— Seleção —
⁂

Palavras-chave: Direito Penal Regulatório. Direito Penal Econômico. Criminal Compliance. Programas de Compliance.
ABSTRACT: The objective of this paper is to analyze Regulatory Criminal Law, considering that this expression is rarely found in Brazilian legal scholarship, due to the predominant doctrinal stance in Brazil which adopts a legal framework based on the principle of minimal intervention by criminal law. Regulatory Law is understood as a form of control exercised by the State, aimed at protecting goods and interests valued by society. In this sense, Regulatory Criminal Law emerges to safeguard supra-individual legal interests, that is, those belonging to more than one individual, in line with the purposes of Economic Criminal Law. While Regulatory Criminal Law defines the rules and sanctions applicable to such crimes, establishing a legal framework for the accountability of corporations and their representatives, Compliance acts as a crime prevention system. It seeks to identify, assess, and mitigate criminal and regulatory risks through the implementation of internal policies, compliance programs, and whistleblowing mechanisms, all aimed at preventing criminal conduct and regulatory violations. This study employs a literature review methodology, based on doctrinal works and academic articles that address the interrelationship between Regulatory Criminal Law and Compliance. Ultimately, it is understood that Compliance and Regulatory Criminal Law share an intrinsic relationship, with Compliance functioning as a mechanism for risk prevention and management through adherence to laws and regulations, thereby contributing to the prevention of criminal activities.
Keywords: Regulatory Criminal Law; Economic Criminal Law; Criminal Compliance; Compliance Programs;
SUMÁRIO: 1. Direito Regulatório. 1.1. Direito Penal para fins regulatórios e Direito Penal Econômico. 2.Compliance: surgimento e definição do termo. 2.1. Evolução histórica: Legislação internacional e brasileira concernentes ao tema e Código Penal. 2.2. Programas de Compliance. 2.2.1 Pilares dos programas de compliance. 2.3. Criminal Compliance. 2.3.1. Compliance como pilar garantidor da governança corporativa e aferimento da culpabilidade da pessoa jurídica. 2.3.2. Autorregulação regulada ou forçada. 2.4. Compliance e responsabilização da pessoa jurídica.
Introdução
Primeiramente, será explorado no presente trabalho, o Direito Regulatório, mais especificamente em seu viés relacionado ao Direito Penal, vista a pesquisa acerca do tema não ser amplamente difundida no país. Neste sentido, também será abordada a questão acerca da proteção dos bens supra individuais e de ordem econômica.

⁂

— Registros extraídos —
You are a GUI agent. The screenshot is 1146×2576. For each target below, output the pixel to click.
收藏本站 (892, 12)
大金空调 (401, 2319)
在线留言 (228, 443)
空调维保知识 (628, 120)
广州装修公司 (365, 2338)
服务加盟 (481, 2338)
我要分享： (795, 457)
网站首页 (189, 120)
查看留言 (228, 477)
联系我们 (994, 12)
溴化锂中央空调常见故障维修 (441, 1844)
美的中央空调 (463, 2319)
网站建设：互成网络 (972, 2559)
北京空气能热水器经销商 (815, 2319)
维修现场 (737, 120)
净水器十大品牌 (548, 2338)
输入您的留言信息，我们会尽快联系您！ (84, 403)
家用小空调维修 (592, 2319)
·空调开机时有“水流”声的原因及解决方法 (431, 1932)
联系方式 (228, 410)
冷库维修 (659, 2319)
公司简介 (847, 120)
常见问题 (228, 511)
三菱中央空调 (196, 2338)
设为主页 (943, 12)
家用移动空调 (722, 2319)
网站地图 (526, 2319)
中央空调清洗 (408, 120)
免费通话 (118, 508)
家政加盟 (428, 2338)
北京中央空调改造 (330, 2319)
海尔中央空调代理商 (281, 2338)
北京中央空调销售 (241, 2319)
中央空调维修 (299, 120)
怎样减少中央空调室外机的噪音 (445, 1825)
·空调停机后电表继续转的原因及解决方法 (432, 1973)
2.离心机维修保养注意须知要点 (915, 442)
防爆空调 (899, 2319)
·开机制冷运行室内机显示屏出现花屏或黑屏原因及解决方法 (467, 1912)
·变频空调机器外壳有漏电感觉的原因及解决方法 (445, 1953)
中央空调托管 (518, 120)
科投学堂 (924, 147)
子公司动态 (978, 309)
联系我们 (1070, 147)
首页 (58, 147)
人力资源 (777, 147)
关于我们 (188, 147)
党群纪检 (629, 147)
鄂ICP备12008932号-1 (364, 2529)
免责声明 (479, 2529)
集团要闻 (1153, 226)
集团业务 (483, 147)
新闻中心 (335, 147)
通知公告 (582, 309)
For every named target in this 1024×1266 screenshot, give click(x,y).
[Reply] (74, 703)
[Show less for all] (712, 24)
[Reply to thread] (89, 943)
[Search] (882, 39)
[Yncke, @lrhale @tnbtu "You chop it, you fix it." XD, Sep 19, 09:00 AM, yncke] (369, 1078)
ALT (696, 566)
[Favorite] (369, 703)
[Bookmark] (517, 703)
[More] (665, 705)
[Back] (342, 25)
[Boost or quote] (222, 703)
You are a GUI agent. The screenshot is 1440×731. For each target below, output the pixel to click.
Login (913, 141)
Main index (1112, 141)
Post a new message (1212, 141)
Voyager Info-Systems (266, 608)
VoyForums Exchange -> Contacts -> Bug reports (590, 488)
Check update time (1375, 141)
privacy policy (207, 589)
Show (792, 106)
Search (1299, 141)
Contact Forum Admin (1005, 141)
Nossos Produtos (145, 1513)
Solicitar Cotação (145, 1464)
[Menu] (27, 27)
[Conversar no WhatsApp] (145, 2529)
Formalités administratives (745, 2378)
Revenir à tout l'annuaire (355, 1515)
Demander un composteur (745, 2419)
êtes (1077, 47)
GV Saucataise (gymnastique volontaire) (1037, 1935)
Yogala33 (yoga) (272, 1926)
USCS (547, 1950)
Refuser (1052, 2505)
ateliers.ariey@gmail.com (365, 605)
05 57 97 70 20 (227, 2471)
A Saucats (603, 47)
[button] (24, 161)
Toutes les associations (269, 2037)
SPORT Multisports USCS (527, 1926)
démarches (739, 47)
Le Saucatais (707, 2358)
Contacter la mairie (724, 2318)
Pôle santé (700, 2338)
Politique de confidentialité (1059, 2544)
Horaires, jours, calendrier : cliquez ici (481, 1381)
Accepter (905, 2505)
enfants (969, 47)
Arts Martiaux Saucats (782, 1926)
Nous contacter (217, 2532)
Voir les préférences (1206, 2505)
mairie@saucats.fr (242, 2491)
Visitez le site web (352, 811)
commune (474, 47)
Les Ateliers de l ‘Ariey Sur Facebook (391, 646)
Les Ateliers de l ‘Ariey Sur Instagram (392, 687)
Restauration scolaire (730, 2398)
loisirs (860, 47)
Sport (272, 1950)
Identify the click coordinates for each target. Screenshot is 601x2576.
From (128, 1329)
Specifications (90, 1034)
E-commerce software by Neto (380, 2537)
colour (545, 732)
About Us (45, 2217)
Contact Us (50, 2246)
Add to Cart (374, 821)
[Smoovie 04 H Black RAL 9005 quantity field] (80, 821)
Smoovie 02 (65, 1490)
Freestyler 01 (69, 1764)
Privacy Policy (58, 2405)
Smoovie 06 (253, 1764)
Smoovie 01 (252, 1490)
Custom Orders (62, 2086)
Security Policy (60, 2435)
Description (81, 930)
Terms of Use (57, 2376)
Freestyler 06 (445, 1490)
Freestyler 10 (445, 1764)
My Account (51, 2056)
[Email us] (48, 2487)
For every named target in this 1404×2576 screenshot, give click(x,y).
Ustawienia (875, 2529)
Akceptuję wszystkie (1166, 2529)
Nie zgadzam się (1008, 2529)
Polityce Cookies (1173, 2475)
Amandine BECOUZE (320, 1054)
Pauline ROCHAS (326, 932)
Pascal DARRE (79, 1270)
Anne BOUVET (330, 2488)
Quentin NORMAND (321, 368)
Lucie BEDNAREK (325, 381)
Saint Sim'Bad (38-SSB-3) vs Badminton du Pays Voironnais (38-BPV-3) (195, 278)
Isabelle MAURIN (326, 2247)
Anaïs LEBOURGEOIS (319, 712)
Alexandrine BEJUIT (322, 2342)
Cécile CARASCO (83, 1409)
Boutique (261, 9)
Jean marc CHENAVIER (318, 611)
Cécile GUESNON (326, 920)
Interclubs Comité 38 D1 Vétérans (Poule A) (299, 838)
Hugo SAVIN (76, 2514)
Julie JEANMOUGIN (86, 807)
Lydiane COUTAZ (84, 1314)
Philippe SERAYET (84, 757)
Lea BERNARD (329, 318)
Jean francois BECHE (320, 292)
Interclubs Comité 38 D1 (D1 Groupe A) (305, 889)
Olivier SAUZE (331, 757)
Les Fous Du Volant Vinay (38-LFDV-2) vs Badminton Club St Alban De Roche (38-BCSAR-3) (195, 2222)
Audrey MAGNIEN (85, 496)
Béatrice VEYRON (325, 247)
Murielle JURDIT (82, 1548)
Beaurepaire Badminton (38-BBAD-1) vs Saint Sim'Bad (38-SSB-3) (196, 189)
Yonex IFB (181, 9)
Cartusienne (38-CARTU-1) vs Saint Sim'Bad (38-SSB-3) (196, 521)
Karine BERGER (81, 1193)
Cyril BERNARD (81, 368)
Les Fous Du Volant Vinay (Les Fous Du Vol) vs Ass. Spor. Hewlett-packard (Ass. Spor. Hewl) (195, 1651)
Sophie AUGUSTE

⁂

— Lista de tarefas —
1. Responda às perguntas sobre o texto a respeito do Direito Penal Regulatório.
(a) Segundo o resumo em inglês, que metodologia o estudo emprega?
(b) No sumário, qual é o título da seção 2?
(c) Conforme a introdução, por que o Direito Regulatório será explorado em seu viés penal?
2. Estenda o texto sobre Direito Penal Regulatório, escrevendo a continuação a partir da última frase apresentada.
Os registros não têm relação com esta atividade.

— Respostas por tarefa —
1.
(a) Uma revisão de literatura, baseada em obras doutrinárias e artigos acadêmicos que tratam da inter-relação entre o Direito Penal Regulatório e o Compliance.
(b) "Compliance: surgimento e definição do termo".
(c) Porque a pesquisa acerca do tema não é amplamente difundida no país.

2.
Em seguida, e vista a criminalidade econômica moderna decorrer do exercício da atividade empresarial, tem-se que a maior parte dos delitos econômicos são cometidos por pessoas jurídicas, o que provocou na ciência jurídico-penal uma necessidade de buscar soluções e meios para acabar com esta problemática, como por exemplo, por meio da adoção do Compliance.
O Compliance surgiu no Brasil associado não tanto a uma perspectiva repressiva, como de costume, mas sim de uma política eminentemente preventiva, conectado ao Direito Penal prospectivo quando o assunto é Criminal Compliance. Sendo um importante instrumento de mitigação de riscos e de agregação de valor a empresa, moldando sua estrutura e relações internas.
O termo ganhou maior notoriedade no ordenamento jurídico brasileiro nos últimos anos, principalmente em função da deflagração de operações que desvendaram esquemas de corrupção no país, demonstrando a necessidade de aprofundamento no tema e instauração do mesmo, de maneira mais efetiva, em solo nacional.
Ultrapassadas as questões referentes à evolução histórica do tema e previsão na legislação estrangeira e nacional, passou-se ao entendimento da implementação do compliance. Assim, em diante, abordou-se, por meio da introdução do conceito de governança corporativa, que os programas de compliance passaram a receber corpo e estrutura que precisavam, tornando-se o elo de ligação entre a empresa, seus membros e o Estado, representando assim, a autorregulação regulada.
Além disso, é intrínseca a relação entre o compliance e a responsabilidade penal da pessoa jurídica, tema o qual também será explorado pelo presente artigo.
Por fim, buscou-se através do presente trabalho, demonstrar que diante da criminalidade econômica, o criminal compliance pode ser utilizado como um instrumento de prevenção destes delitos econômicos, de maneira que atua diante de um Direito Penal prospectivo e de prevenção, apoiando-se em outros métodos, que não a repressão, porque esta seria tardia e não restauraria o equilíbrio social, uma vez que os danos são graves, irreparáveis e atingem um número expressivo de vítimas.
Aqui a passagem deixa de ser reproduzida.